The quilt is scheduled to go on view in April in the Colby Museum’s Alfond-Lunder Family Pavilion. It joins another work by the artist in the museum’s collection, the print “The Sunflower’s Quilting Bee at Arles” (1997).

Ringgold’s first New York retrospective in more than 40 years opened at the New Museum in February. The quilt was featured in the artist’s first European retrospective, which opened in London at the Serpentine Galleries in 2019 before traveling to Glenstone in Potomac, Maryland, in 2021, according to a news release from the college.

The painted textile is widely reproduced, and one of eight story quilts in the artist’s Coming to Jones Road series. The artist herself made multiple versions of Under a Blood Red Sky, including a gouache drawing and a print, but only one that she turned into what she defines as a story quilt. Ringgold invented a version of the medium that combines painted and sewn elements, and uses it to tell visual stories in series, as if they were pages of a storybook.

Composed of acrylic on canvas with fabric borders, Under a Blood Red Sky tells a story of the resilience of enslaved people as they made their journey north toward freedom along the Underground Railroad, a network of secret routes and safe houses that extended into New England. Along the edges, Ringgold inscribes first-person narratives of the people on the journey: “By day we prayed for the black of night to come to cover us.”

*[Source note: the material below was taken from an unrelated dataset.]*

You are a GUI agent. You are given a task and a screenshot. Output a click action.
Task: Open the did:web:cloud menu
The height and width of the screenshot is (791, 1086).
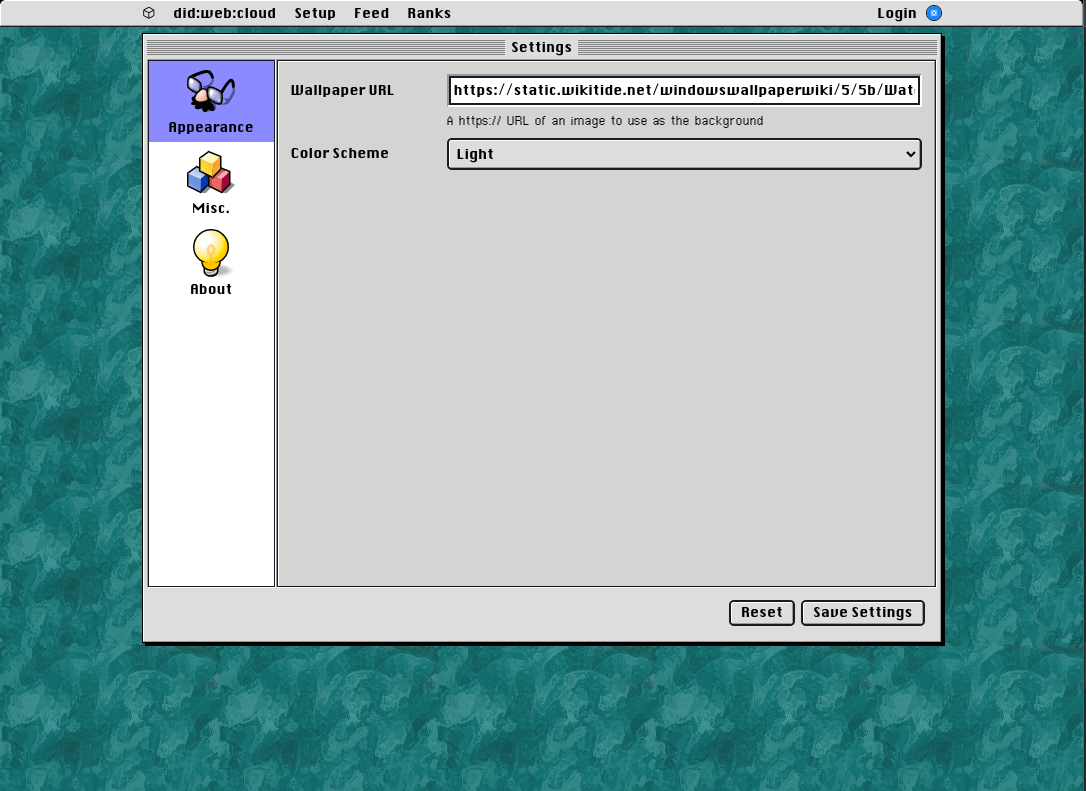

The story quilt strengthens the museum’s holdings of works by influential women artists and Black artists, and enables the Colby Museum to more fully tell the story of an artist who helped define feminist art practices in the late 20th century. It will be useful for teaching art, art history, American history, American literature, performance studies, and environmental humanities. Under a Blood Red Sky will also help museum visitors learn about the Underground Railroad, the dangers encountered by enslaved people seeking personal freedom, and the strength and cultural affirmation that were also part of these stories.